### Dataset entries
BEGIN
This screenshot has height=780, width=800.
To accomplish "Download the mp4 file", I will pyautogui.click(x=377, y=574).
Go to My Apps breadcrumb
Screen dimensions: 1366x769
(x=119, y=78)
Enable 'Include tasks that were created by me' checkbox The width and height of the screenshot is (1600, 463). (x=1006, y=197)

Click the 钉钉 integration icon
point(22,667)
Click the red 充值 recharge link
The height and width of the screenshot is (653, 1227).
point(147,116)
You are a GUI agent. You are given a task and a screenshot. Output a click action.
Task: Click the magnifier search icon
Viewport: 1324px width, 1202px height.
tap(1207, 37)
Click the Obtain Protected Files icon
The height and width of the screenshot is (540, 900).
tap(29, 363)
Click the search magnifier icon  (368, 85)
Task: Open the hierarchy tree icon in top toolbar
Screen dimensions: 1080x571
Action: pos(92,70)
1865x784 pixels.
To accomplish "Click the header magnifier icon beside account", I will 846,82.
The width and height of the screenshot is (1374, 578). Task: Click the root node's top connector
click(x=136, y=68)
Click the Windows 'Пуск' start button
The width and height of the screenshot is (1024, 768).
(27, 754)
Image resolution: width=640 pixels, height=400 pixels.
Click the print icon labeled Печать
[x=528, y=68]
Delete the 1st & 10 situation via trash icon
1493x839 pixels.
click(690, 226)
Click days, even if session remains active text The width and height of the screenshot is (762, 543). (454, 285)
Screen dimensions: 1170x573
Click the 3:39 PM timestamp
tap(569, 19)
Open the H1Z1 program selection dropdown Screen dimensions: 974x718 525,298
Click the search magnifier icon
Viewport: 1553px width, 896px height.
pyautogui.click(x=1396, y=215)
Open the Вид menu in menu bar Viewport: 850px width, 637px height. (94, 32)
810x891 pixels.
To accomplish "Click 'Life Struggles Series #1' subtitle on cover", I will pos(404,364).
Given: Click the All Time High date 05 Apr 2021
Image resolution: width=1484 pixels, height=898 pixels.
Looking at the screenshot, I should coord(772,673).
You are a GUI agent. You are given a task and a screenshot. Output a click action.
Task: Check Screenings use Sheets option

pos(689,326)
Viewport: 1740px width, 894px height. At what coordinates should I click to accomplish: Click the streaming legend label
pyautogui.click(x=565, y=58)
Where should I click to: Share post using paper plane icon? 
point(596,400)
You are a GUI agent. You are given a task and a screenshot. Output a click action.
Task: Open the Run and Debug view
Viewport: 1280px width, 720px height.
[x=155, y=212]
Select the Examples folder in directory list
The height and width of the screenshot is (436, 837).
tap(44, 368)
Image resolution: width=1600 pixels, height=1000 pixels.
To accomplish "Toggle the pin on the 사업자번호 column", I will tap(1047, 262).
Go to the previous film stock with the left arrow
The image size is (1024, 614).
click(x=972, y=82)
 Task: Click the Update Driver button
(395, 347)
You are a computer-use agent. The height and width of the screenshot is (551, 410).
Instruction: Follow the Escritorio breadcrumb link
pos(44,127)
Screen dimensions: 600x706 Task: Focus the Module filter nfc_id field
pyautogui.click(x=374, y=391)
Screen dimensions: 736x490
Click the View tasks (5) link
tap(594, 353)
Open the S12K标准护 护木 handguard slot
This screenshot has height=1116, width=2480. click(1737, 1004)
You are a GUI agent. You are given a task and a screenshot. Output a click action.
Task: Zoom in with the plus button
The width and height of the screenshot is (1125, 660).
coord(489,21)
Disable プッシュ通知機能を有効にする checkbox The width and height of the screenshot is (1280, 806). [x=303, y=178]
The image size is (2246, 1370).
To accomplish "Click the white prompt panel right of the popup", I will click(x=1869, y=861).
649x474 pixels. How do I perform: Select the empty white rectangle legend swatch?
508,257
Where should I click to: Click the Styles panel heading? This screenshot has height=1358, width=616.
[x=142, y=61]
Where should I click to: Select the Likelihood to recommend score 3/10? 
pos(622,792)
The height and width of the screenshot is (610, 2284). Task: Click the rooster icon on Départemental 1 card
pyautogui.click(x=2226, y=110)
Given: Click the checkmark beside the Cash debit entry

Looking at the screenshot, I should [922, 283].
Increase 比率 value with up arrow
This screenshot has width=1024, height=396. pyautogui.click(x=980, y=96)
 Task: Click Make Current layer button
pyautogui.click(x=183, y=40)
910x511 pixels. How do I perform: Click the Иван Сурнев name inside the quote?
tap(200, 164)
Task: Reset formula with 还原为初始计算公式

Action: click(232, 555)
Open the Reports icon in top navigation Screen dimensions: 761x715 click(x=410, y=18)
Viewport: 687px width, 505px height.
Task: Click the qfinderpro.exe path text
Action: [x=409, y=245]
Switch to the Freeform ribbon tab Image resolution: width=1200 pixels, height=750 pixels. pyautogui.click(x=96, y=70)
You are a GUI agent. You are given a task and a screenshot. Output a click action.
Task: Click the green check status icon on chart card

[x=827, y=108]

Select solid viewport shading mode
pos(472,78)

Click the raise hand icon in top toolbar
END
### Exercise aim
For the string "toolbar", filter the data and copy out each line where it occurs.

### Answer section
Task: Open the hierarchy tree icon in top toolbar
Click the raise hand icon in top toolbar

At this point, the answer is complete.